The depth of inspection and non-destructive testing will depend upon the process for testing and inspection used, the step height in terms of the deposition depth of material in each layer and, where used, ultrasound wave properties in the materials concerned. Typically, the inspection depth will be in the order of 20 to 300 microns with step/layer heights ranging between 20 to 100 microns or ultrasound frequencies in the order of 10 to 100 MHz or higher subject to material process geometry evaluation requirements and availability of such isolators. As indicated, incremental inspection and testing could be continuous or at discrete processing intervals, such as between pulses of irradiation used for consolidation of layers. In the above circumstances, it will be appreciated that the non-destructive testing and inspection device will act over a relatively small inspection site with dimensions in the order of a few square millimetres and, therefore, the resolution of inspection will be improved although each of these inspection sites will be incremental in terms of providing a whole object component volume inspection with significantly higher resolution than previous post-forming inspection processes, including x-rays.
The present method and apparatus will allow integration with existing automation with regard to material layer deposition and consolidation. It will be understand that, particularly with regard to consolidation of layers, it is important to provide positional co-ordination and orientation to enable the object to be formed. Such positional co-ordination and orientation will be automated and, therefore, through a feed-back control mechanism with the present inspection and testing method and apparatus, it will be understood that adjustments to the consolidation and/or material deposition processes may be achieved to improve deposition accuracy and quality and so improve the final object form, and material characteristics. The feedback control mechanism may involve neural network control of parameters for real time optimisation.
As indicated above, the non-destructive testing processes in accordance with the present invention will generally be ultrasound or electrical eddy current inspection, but may also include vibrational spectroscopy and energy dispersive technology.
In the case of ultrasound, the ultrasound signal will be generated by a laser or electron beam heating a grid-type pattern on the surface, this heating would be rapid and pulsed. Potentially the same laser optics or some system elements could be common (i.e. fibre optic delivery and focussing mirrors) with the two systems (DLD and ultrasound generation/detection). The ultrasound system if laser based would probably need a different laser source and a specification which is different (high frequency pulsation required—for example, in excess of 500 kHz) although the laser wavelength could be common—hence the optical interchangeability. The laser ultrasound system could be located 10 mm to 15 mm above the deposited surface of the growing component depending upon the component surface roughness. The laser has pulse durations which last of the order of 1 ns, energies would be of the order of 10 W/cm⁻¹. The laser detectors could work on either reflected beam deflection or interferometry.
FIGS. 4 and 5 illustrate inspection sites in terms of grids to define ultrasound generation spot patterns using a laser. Scanning will be incremental, with overcalling scanned areas of proportions as appropriate. The laser pulses are non ablative ensuring optical cleanliness and consistency without the non destructive testing induced secondary contamination.
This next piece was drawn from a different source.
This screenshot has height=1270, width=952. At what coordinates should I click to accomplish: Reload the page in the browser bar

The ultrasound generation spot pattern would probably be a regular array, but could be an irregular pattern so long as the pattern was known precisely.
The detection scanned area could be at a distance of 1 mm removed from the emissions region, or could overlap and go beyond the emissions array envelope.
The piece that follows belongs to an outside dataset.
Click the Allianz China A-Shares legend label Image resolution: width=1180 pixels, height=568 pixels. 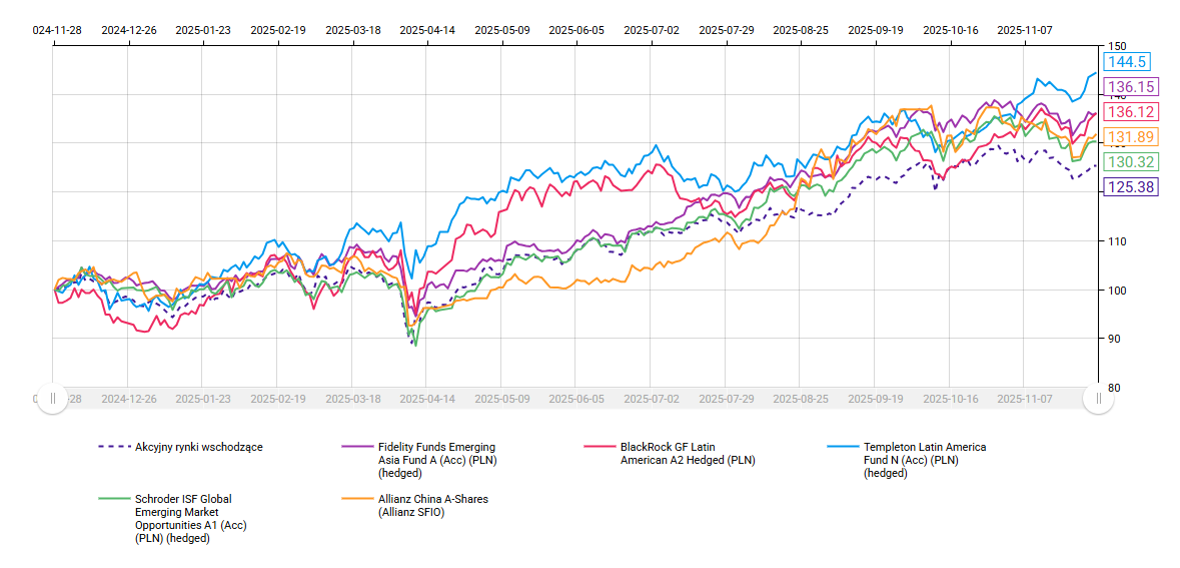click(x=433, y=505)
A typical pulse frequency will be 80 MHz, (beam power will be approximately 1 Watt or more). Vibrating patterned arrays would be created for example by diffractive optics or gratings in the light pattern or by movement of mirrors. This would depend on a continuously moving mirror (moving at a set rate). Alternatively, pulses could be fired at a diffractive optical systems to simultaneously create the pulse pattern. It may be possible to use high speed tailored light beam modulation.
In the above circumstances with a material layer depth in the order of 20-50 microns and a consolidation band within the order of 1 mm there will generally be, as indicated above, up to a 1 mm spacing distance 201 between the laser beam spots 100 presented to a layer 203 and an inspection or detection site 204. The distance 201 will depend upon a number of factors as outlined above including material type, laser intensity etc. The length 202 of the inspection site 204 will again be determined by operational factors.
The ultrasonic scanning produced by the laser tailored light distributors 100 will be analysed by scanning as indicated by the height and width of the site 204. Alternatively, a travelling stereo-optical microscope with image analysis software could perform this function. Speckle interferometry can be used for height measurement within the deposited layer. Speckle interferometry could also indicate stresses induced locally by different consolidation parameters.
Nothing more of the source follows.